In the present study, cataract was the leading cause of visual impairment in individuals who were 50 years old or older, which indicates that the prevention and treatment of blindness in the Binhu District of Wuxi City should largely focus on treatment of cataract. Hospitals and governments should develop additional plans to increase both the rate of surgery and availability of treatment. Compared with the results of a survey conducted in the 1980s [21], glaucoma and trachoma complications are no longer leading causes of blindness, as they have been replaced by MMD, eye loss/atrophy, and AMD. This finding is consistent with findings that visual impairment cases are frequently caused by fundus lesions in Beijing, Shanghai, and other places [22–24]. The rising prevalence of MMD and AMD may mainly be a consequence of social factors, such as the aging population and increases in economic levels. The increased prevalence of eye loss or atrophy was mainly a consequence of ocular trauma. In the present study, only bilateral blindness (4 cases, 2.5%) and monocular blindness (6 cases, 4.51%) were definitively diagnosed in those with glaucoma.
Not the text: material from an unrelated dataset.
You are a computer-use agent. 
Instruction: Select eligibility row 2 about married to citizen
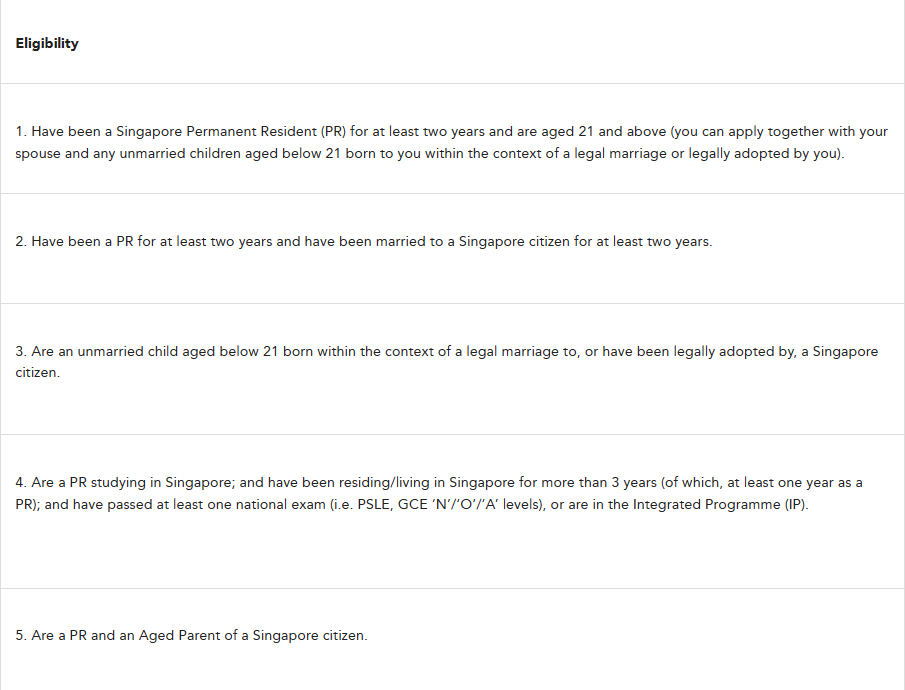(452, 248)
We believe that this result may be slightly underestimated, likely because of the presence of severe cataract, which makes observing optic nerve changes associated with glaucoma difficult.
Currently, the level of economic development in Wuxi City and the degree of population aging throughout China are at a high level [8]. In the future, in the developed areas of Jiangsu Province, we need to continue to make efforts to increase the coverage of cataract surgery and reduce the occurrence of treatable blindness and low vision. Additionally, we need to improve our ability to treat ophthalmic diseases, especially the diagnosis and treatment of fundus disease. We should also improve the condition of community hospitals and encourage training of general practitioners in the diagnosis of eye diseases, especially MMD, AMD, and diabetic retinopathy. Achieving these goals will require long-term screening, early detection, early treatment, and regular follow-up to prevent further visual impairment in affected individuals.
Conclusions
Results of the present study suggest that the prevalence of visual impairment remains high in the Binhu District of Wuxi City, China, especially among older women. Cataracts remain the leading cause of visual impairment. We need to continue to increase access to cataract surgery and improve the ability to treat ophthalmic diseases, especially the diagnosis and treatment of fundus disease.